GIVEN PASSAGE —
--- Start ---

To find a comprehensive, rigorous, yet elegant solution for representing 
vCard in RDF, it is beneficial to take a step back and find out the 
context in which vCard was created. vCard was not created in a vacuum. 
The title of RFC 2426, vCard MIME Directory Profile, gives a hint about 
its status in life. vCard is formulated as a profile of a more general 
text/directory MIME storage format defined in RFC 2425, A MIME 
Content-Type for Directory Information , much in the same way that the 
FOAF Vocabulary Specification is an ontology of RDF. Most of the 
syntactical requirements of each vCard content line, and even many 
semantic entities such the language parameter type, are defined in RFC 
2425 (Directory) and only included by reference in RFC 2426 (vCard). 
Many individual semantic elements specific to RFC 2426 (vCard), such as 
the meaning of the N name components, are in turn derived from ITU-T 
X.520 and X-521.

The relationship of vCard to the Directory syntax and framework is 
especially interesting because of another similar format that some have 
attempted to convert to RDF+XML: RFC 2445, Internet Calendaring and 
Scheduling Core Object Specification (iCalendar). The iCalendar format 
has recently become popular by providing interoperability among such 
applications as Apple's iCal and Mozilla's Sunbird. Although RFC 2445 
(iCalendar) explicitly states that it is not technically a profile of 
RFC 2425 (Directory), it is "based upon the syntax" and "does reuse a 
number of elements" from that specification.

This close relationship among RFC 2425 (Directory), RFC 2426 (vCard), 
and RFC 2445 (iCalendar) becomes significant when formulating an RDF 
version of vCard. Some parts of an RDF vCard vocabulary might be better 
generalized in light of its relationship to a more general framework, 
Directory. Furthermore, the experience of efforts to create an RDF 
version of iCalendar, such as represented by the W3C's RDF Calendar 
Workspace, may have bearing on attempts to do the same with vCard and 
vice versa. (One obvious consideration that can be mentioned already is 
that the W3C RDF Calendar effort uses lowercase names for iCalendar RDF 
properties.)

The FOAF Name Problem

Related to this discussion is an ontological design issue that has been 
raised by the Friend of a Friend (FOAF) Project, which has a goal of 
"creating a Web of machine-readable pages describing people, the links 
between them and the things they create and do." The aforementioned FOAF 
Vocabulary Specification defines an RDF ontology that includes such 
types as foaf:Person and foaf:Organization. Also included are properties 
relevant to humans, such as foaf:name, foaf:mbox, foaf:homepage, and 
even foaf:myersBriggs and foaf:dnaChecksum (the latter of which is 
admitted to be "mostly a joke" to reiterate the purpose of FOAF in 
describing people).

--- End ---

WORK REQUIRED —
Decide whether each statement agrees with the text on representing vCard in RDF. Answer yes or no for each, quoting the exact words of the text that settle it.
(a) RFC 2445 (iCalendar) is technically a profile of RFC 2425 (Directory).
(b) The W3C RDF Calendar effort uses lowercase names for iCalendar RDF properties.
(c) The meaning of the N name components comes from RFC 2425 (Directory).

DATA —
--- Start ---

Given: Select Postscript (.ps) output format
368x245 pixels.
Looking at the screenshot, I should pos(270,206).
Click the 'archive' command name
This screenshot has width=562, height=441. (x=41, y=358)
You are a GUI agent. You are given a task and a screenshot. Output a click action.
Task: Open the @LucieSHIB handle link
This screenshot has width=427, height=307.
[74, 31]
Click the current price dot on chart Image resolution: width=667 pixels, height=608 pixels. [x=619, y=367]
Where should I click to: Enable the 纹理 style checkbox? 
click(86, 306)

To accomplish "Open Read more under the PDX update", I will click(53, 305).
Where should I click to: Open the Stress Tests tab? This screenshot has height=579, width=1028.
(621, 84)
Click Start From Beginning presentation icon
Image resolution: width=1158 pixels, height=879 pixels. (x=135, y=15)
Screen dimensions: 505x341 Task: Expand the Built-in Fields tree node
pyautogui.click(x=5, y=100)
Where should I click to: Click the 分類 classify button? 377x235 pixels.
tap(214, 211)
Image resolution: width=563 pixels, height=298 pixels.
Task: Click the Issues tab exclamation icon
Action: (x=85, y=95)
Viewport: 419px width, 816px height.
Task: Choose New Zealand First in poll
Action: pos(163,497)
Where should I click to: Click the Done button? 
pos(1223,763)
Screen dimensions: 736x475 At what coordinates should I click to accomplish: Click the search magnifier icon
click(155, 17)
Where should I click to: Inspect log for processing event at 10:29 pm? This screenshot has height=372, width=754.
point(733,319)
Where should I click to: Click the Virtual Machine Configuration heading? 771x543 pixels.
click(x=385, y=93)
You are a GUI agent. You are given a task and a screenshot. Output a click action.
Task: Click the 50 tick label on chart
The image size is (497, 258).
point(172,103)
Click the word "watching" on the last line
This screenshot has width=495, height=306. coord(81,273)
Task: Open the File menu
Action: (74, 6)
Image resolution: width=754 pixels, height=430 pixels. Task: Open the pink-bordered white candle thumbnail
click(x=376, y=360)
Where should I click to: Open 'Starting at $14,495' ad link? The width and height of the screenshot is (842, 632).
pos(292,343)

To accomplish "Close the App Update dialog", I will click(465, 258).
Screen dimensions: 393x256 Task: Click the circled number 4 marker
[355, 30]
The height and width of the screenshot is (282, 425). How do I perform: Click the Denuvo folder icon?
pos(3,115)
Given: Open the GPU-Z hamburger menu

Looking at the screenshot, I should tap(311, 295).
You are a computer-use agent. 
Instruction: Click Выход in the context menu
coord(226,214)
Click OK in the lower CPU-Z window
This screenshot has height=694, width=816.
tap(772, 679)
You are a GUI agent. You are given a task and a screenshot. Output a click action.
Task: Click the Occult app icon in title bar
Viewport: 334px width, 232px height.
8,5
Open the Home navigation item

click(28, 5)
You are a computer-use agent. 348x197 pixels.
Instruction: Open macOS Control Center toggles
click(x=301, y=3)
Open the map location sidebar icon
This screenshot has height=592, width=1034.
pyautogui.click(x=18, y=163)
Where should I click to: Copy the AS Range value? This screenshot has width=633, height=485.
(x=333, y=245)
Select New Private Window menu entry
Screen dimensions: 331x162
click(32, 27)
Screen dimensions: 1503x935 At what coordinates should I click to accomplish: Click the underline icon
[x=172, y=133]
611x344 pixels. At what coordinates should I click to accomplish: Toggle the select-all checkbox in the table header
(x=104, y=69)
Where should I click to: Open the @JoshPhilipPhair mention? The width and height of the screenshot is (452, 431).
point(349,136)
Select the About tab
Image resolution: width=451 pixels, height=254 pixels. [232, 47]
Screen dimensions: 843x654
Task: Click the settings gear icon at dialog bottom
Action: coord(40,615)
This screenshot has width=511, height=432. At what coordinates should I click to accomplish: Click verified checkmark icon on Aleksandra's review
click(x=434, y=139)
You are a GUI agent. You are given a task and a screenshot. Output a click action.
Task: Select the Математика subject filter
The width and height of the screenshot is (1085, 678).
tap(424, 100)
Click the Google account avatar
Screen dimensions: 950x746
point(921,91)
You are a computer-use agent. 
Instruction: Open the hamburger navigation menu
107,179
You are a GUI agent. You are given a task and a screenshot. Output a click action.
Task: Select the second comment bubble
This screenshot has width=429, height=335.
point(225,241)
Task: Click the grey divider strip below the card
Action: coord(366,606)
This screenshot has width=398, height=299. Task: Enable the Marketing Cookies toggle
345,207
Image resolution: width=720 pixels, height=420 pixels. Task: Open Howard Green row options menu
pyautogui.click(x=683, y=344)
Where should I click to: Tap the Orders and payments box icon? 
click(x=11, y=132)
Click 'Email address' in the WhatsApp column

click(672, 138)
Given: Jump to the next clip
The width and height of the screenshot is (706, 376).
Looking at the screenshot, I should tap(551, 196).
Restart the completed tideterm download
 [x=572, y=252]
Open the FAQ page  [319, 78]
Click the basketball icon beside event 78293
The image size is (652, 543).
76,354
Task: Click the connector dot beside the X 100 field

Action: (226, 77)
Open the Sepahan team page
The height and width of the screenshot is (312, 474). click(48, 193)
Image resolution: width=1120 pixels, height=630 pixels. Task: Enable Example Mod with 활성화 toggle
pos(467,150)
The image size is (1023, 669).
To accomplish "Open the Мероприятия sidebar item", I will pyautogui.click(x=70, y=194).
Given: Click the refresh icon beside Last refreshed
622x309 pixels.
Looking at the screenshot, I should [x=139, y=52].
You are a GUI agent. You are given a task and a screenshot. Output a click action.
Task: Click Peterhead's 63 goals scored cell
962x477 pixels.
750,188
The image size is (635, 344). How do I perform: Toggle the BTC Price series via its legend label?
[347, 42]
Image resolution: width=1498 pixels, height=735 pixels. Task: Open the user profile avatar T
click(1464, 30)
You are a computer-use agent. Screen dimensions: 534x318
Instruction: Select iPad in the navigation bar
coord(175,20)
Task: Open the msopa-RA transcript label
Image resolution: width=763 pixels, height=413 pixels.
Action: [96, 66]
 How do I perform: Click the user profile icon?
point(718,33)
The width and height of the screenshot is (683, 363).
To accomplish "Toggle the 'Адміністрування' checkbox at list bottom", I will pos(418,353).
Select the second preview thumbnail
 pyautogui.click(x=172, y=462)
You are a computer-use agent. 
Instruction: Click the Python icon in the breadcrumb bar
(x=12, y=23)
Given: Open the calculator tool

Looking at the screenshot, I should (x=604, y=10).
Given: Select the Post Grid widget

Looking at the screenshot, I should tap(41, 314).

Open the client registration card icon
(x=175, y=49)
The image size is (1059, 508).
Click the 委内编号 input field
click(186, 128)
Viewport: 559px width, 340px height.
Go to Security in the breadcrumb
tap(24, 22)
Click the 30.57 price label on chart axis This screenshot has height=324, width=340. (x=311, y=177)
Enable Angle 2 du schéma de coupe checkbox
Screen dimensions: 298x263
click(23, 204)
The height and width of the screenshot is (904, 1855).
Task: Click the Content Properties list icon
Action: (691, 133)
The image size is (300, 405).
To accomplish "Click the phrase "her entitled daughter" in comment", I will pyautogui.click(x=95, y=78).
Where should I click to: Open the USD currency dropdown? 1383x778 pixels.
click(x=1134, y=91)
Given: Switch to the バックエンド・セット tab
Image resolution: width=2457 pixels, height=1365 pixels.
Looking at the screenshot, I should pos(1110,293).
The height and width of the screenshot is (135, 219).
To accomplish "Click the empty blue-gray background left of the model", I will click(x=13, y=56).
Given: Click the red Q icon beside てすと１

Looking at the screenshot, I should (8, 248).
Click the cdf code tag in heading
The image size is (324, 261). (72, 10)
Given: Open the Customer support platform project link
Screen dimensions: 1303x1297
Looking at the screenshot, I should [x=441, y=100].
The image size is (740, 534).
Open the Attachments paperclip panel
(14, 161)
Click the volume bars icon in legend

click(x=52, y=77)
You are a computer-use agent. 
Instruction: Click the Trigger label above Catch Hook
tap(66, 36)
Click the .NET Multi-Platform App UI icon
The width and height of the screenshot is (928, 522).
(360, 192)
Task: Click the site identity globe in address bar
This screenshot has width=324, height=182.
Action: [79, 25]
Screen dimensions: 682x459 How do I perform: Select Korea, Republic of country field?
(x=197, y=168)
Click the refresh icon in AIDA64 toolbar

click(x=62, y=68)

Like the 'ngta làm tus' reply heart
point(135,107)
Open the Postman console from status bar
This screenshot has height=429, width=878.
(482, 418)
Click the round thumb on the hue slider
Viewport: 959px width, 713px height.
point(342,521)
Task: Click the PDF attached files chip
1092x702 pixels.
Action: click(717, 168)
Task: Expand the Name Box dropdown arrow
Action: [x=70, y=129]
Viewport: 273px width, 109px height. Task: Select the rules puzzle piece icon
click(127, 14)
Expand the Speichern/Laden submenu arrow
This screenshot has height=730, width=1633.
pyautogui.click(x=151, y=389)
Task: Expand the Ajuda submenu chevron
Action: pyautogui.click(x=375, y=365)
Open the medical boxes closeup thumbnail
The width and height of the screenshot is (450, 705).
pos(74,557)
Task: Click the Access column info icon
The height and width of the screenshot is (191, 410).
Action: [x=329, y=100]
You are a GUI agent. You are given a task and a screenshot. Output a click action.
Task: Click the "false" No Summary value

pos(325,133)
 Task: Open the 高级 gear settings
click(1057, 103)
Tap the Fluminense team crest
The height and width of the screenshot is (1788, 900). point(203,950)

--- End ---

FINISHED ANSWER —
(a) No: "RFC 2445 (iCalendar) explicitly states that it is not technically a profile of RFC 2425 (Directory)"
(b) Yes: "the W3C RDF Calendar effort uses lowercase names for iCalendar RDF properties"
(c) No: "the meaning of the N name components, are in turn derived from ITU-T X.520 and X-521"